As anyone who’s studied philosophy (or a strong dose of common sense) can tell you, there’s a big difference between having knowledge and having a justified belief. I can be justified in believing X even if X turns out, in fact, to be false. Being justified requires, it is usually thought, having good reasons for one’s belief.
In light of that, this from Mickey Kaus is interesting:
If a man says he has a gun, acts like he has a gun, and convinces everyone around him he has a gun, and starts waving it around and behaving recklessly, the police are justified in shooting him (even if it turns out later he just had a black bar of soap). Similarly, according to the Duelfer report, Saddam seems to have intentionally convinced other countries, and his own generals, that he had WMDs. He also convinced much of the U.S. government.

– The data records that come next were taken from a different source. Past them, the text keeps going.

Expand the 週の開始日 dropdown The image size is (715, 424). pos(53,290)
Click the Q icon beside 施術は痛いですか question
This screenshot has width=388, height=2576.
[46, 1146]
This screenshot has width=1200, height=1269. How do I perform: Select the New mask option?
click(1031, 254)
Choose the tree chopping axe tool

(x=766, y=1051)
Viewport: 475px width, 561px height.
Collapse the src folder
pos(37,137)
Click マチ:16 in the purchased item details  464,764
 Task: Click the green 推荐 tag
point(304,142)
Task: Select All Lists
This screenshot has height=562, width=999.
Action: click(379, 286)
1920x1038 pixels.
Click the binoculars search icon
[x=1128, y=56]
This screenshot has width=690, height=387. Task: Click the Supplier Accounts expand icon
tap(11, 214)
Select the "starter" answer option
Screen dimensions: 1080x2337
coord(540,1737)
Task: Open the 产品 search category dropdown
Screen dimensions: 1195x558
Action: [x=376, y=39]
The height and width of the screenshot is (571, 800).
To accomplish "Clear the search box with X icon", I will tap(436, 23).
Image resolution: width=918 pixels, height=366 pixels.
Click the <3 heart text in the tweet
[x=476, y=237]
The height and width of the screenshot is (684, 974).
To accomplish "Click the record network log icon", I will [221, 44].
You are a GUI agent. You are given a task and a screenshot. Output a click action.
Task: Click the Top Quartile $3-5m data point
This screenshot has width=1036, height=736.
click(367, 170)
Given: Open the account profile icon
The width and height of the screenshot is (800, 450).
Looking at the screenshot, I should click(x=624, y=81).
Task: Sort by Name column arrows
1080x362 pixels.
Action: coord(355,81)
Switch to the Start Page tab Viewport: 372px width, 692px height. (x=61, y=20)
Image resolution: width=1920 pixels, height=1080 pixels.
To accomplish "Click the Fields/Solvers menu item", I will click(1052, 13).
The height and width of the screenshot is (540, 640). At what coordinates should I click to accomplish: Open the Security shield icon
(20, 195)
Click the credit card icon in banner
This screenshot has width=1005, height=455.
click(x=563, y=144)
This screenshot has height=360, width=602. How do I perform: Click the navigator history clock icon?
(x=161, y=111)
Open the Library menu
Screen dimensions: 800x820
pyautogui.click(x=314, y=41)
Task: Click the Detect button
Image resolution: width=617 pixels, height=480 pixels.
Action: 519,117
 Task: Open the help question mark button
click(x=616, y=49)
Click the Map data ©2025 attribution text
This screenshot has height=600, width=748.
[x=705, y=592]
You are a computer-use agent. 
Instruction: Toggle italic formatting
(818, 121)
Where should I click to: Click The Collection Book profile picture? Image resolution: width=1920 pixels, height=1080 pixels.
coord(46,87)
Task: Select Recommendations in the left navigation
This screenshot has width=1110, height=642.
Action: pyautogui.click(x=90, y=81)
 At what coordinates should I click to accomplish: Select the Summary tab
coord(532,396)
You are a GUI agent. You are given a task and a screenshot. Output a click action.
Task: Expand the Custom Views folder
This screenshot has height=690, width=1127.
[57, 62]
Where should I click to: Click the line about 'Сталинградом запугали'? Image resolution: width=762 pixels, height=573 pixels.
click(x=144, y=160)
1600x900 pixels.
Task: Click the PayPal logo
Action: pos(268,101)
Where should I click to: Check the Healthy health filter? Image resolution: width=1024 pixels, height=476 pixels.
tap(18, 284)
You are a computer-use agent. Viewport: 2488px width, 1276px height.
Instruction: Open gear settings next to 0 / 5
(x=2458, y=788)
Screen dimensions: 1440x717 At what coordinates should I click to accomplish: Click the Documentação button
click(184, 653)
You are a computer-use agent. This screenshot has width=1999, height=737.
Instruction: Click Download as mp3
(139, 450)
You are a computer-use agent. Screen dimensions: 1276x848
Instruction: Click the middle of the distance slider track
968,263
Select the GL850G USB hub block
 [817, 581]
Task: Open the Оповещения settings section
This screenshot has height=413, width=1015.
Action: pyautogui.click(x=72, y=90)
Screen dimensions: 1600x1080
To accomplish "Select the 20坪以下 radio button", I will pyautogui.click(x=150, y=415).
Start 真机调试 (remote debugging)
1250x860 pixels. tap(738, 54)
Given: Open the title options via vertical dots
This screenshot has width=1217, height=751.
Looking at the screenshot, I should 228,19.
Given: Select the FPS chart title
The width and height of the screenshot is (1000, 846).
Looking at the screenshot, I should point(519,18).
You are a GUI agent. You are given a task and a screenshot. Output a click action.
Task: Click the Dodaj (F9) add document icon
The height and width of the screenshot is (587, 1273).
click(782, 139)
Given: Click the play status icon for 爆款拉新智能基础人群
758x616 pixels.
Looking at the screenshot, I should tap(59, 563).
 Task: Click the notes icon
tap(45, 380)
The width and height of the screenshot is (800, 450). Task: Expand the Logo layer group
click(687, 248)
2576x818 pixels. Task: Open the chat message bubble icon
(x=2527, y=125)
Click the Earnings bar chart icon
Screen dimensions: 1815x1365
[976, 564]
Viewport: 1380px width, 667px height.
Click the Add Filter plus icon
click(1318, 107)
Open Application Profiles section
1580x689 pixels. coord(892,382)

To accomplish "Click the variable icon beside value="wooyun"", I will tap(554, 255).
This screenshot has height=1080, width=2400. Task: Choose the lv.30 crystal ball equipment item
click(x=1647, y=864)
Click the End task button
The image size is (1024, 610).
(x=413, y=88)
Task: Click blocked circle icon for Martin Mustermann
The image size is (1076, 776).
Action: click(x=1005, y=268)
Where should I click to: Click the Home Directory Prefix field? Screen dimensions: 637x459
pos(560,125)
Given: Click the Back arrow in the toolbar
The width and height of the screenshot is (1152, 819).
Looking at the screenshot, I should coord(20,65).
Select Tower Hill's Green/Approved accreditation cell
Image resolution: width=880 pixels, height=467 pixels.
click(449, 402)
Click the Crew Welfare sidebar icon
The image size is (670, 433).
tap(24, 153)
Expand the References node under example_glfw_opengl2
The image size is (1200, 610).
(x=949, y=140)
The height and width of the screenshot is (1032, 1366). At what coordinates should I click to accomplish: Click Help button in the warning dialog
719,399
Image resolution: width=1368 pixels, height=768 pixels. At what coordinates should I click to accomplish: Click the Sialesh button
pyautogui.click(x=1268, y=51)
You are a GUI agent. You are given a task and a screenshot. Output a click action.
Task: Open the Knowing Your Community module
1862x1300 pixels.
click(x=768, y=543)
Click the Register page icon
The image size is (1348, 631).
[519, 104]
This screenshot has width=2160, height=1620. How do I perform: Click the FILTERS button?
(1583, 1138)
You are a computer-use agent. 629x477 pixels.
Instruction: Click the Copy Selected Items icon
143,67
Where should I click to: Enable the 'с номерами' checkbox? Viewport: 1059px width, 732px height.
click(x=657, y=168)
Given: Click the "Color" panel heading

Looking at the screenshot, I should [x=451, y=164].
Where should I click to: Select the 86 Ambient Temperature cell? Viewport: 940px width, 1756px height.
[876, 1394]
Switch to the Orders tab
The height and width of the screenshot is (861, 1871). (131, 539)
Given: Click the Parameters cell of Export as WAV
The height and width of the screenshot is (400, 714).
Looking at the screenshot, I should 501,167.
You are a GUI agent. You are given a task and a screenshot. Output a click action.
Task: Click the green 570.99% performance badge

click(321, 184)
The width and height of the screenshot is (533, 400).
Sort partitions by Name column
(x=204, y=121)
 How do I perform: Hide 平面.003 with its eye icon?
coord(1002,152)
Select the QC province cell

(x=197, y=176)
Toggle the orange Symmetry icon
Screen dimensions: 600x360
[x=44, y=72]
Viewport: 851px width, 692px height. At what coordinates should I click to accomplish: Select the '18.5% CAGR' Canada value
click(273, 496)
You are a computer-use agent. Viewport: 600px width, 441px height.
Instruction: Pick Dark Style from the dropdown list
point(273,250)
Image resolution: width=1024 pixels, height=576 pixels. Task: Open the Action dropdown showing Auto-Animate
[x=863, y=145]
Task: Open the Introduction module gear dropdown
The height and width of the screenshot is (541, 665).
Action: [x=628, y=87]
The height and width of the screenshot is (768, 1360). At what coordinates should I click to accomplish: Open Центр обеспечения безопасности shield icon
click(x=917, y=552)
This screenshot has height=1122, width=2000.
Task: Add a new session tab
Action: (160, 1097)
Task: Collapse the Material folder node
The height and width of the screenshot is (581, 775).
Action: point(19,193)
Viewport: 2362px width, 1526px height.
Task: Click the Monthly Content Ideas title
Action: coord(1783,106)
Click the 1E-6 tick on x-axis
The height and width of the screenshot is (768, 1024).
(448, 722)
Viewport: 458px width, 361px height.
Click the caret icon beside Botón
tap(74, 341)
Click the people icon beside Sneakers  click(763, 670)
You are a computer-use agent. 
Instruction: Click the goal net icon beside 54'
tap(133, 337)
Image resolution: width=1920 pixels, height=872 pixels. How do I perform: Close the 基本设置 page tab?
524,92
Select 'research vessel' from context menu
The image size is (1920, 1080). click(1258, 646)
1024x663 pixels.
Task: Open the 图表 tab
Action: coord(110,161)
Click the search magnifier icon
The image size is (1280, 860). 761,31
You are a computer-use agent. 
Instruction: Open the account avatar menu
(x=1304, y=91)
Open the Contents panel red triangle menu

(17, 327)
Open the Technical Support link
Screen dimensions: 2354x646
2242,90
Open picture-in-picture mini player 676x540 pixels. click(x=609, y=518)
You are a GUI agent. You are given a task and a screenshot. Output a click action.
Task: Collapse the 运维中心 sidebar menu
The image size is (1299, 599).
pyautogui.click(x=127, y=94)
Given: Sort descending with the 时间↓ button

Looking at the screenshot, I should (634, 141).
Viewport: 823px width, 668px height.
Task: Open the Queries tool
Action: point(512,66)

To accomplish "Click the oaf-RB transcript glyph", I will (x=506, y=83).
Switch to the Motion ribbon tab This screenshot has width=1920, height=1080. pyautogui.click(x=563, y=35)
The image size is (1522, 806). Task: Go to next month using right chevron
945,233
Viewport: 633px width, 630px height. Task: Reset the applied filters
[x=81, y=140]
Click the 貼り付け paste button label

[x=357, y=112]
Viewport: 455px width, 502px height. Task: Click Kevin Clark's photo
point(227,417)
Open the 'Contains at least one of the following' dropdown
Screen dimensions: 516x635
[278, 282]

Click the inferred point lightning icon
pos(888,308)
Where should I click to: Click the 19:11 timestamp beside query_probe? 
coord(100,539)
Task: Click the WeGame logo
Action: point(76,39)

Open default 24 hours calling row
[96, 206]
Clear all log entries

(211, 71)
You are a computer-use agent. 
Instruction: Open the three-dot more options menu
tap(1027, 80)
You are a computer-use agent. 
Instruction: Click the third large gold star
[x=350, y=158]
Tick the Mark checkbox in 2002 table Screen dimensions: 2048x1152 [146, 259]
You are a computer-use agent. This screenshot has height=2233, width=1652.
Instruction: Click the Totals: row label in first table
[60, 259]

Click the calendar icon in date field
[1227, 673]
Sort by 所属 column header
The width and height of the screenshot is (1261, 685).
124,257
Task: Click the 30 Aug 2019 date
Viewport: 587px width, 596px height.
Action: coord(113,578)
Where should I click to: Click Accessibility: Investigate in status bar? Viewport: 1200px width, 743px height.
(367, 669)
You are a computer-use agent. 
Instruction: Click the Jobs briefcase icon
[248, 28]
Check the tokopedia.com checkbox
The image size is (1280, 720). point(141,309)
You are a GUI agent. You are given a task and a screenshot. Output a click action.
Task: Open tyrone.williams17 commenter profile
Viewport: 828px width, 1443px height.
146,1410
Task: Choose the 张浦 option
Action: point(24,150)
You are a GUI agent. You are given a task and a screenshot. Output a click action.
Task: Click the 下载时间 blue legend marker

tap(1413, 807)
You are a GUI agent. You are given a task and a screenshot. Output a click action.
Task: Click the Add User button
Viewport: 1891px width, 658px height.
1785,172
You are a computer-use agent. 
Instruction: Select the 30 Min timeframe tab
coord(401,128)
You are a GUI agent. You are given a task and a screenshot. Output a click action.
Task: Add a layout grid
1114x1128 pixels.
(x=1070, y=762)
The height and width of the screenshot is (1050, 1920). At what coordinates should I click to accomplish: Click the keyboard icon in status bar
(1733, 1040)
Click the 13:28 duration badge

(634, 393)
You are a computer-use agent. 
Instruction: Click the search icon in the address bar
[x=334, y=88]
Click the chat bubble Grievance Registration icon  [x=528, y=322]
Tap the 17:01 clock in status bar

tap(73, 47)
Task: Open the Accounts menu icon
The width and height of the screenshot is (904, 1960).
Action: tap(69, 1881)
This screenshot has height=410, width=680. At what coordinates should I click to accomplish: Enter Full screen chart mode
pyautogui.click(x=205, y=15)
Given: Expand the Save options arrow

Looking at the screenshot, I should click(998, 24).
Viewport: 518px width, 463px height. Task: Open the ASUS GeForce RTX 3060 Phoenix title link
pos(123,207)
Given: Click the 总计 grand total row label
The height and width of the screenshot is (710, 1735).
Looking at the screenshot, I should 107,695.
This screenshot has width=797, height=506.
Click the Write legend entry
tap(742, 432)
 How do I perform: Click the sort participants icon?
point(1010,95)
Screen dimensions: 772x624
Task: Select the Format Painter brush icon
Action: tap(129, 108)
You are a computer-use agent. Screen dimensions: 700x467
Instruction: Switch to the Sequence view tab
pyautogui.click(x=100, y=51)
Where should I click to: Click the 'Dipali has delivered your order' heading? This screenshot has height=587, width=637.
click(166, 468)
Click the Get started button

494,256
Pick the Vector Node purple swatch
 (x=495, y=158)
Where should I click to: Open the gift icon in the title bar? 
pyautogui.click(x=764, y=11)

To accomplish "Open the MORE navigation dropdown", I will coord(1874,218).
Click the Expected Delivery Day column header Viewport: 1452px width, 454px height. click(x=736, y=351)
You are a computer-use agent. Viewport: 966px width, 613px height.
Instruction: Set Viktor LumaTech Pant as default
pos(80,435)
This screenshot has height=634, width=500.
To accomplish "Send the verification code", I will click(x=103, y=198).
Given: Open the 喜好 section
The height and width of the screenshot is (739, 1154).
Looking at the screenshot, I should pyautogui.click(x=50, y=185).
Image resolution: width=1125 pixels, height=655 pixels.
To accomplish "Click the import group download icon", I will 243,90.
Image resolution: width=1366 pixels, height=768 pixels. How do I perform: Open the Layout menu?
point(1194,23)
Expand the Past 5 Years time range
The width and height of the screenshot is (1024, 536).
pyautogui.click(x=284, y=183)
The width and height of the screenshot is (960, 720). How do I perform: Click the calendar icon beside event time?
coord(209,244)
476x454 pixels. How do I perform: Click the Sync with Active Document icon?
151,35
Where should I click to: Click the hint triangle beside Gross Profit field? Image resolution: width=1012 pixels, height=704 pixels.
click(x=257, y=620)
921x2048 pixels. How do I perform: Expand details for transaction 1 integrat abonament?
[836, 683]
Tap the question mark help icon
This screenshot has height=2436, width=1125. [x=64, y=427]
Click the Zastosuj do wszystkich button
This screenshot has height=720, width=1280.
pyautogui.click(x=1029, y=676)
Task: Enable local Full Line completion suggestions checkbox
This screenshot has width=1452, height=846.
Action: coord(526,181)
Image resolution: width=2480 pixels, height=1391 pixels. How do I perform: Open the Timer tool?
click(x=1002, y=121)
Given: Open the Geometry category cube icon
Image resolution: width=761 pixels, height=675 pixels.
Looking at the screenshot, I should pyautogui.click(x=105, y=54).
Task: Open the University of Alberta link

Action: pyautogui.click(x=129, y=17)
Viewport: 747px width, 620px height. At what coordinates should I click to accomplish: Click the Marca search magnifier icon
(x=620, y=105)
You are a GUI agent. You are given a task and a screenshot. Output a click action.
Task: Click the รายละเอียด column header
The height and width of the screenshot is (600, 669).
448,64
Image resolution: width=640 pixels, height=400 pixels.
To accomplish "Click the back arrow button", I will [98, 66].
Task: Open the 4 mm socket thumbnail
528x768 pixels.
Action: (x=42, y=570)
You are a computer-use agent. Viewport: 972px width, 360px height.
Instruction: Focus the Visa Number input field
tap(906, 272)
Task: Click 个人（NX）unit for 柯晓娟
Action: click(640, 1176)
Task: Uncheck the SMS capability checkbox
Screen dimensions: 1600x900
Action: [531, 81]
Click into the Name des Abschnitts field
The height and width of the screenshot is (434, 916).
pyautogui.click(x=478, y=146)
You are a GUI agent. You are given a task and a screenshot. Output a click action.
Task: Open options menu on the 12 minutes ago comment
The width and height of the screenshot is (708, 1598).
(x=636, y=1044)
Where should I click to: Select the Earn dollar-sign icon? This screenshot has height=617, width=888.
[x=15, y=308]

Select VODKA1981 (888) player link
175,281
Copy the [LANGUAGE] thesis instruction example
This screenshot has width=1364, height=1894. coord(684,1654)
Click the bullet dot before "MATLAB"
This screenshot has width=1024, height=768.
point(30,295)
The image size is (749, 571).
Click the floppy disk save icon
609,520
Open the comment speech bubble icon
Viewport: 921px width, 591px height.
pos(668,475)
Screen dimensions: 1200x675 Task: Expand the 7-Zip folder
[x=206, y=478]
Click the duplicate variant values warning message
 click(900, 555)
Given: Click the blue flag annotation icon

If we reacted accordingly and he turns out not to have had WMDs, whose fault is that? Why doesn’t Bush make that argument–talking about Saddam’s actions in the years before the U.S. invasion instead of Saddam’s “intent” to have WMDs at some point in the future? (It wouldn’t necessarily make the Iraq war prudent, but it would make Americans feel more comfortable about it than what Bush has been telling them.)
Thus it may be that Bush, et al. were justified in believing something that nevertheless turned out to be false. However, unless we have access to the same information they had, it’s very difficult to judge if this was the case. We also have to take into account the fact that there were others at the time who said Saddam didn’t have WMDs, and they turned out to be right. But of course, it’s possible that they had a true but unjustified belief. That is, the belief that Saddam didn’t have WMDs may not have been warranted on the grounds the skeptics had available to them.